I started from the builtin
Plug.Parsers.MULTIPART, and have modified to achieve the above. It is structurally very similar to the normal multipart parser.
If the file is <5 MB it is persisted with a simple
s3.put_object, when >5MB the file is persisted via an s3 multipart upload.
One change I made to more easily handle the multipart s3 upload, is altering the
read_length option from
1_000_000 bytes (~1MB) to
5_242_880 bytes (5MB). Are there potential negative side effects from doing this? (aside from obvious 5x memory consumption)
This was done because s3 multipart uploads must be 5MB chunks, so this allows chunks based on
read_length and no extra chunking logic…
Anyway, here are some questions I have for the community:
Could an Elixir Stream be used here similar to how it is done in NodeJS?

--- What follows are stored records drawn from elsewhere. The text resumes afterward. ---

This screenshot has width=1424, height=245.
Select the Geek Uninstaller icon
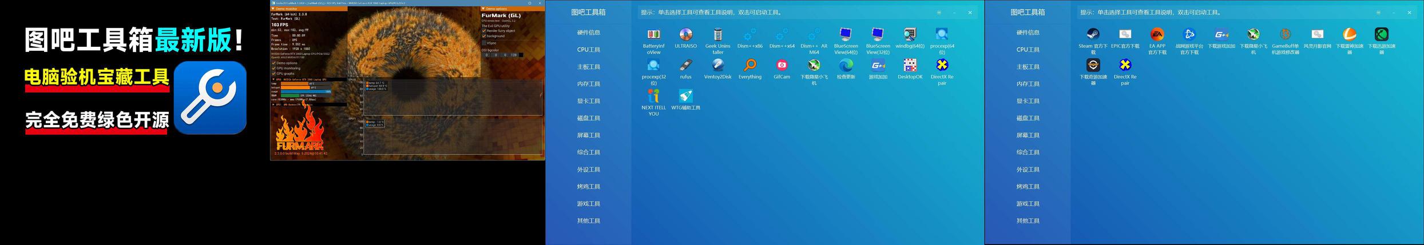717,35
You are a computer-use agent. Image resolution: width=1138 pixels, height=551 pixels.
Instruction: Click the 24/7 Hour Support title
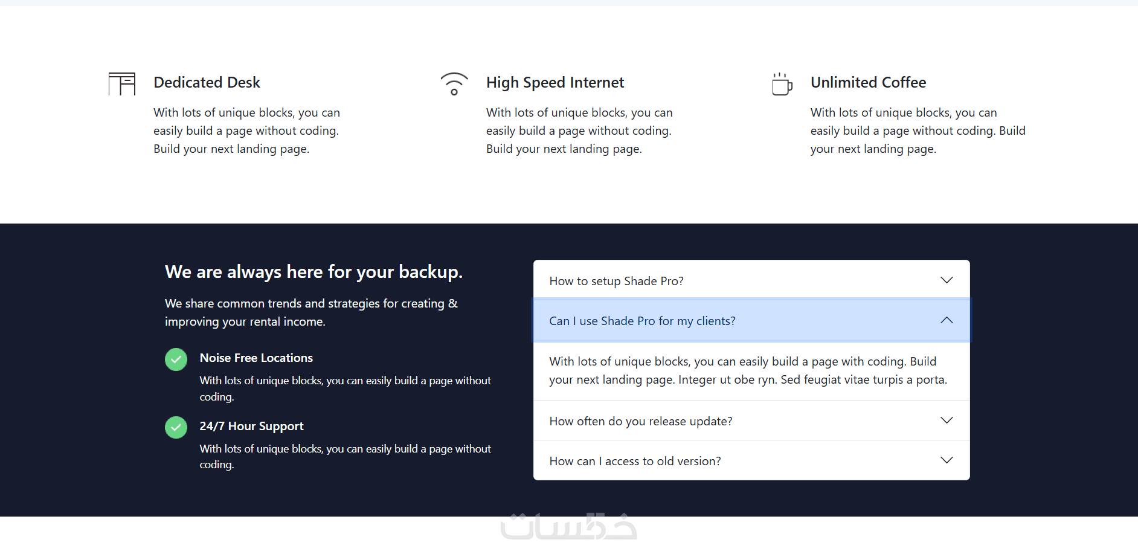(x=251, y=426)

- I.E Plug.Upload actually returns a list of streams to files that are lazily parsed from the body
- I was not sure how to create a stream from the uploaded chunks and not introduce some memory leak as I cannot control the upload pace
- I need to buffer those bytes somewhere, right?
Is this a good use case for Broadway/GenStage?
- Thinking something like this (p: producer, c: consumer):
- Multipart Parser ( p ) → Hash?(transform1)(p/c) → Encrypt(transform2) (p/c) → S3Upload ( c )
Should more flexibility be introduced to the builtin parser to enable altering its behavior to allow this type of functionality.
Should this be its own hex package, used as an alternative to the built-in multipart parser.
Thanks for taking to time to read this, I am very open to suggestions and ideas!
If anyone would like to help make this into a published hex package, lets colab!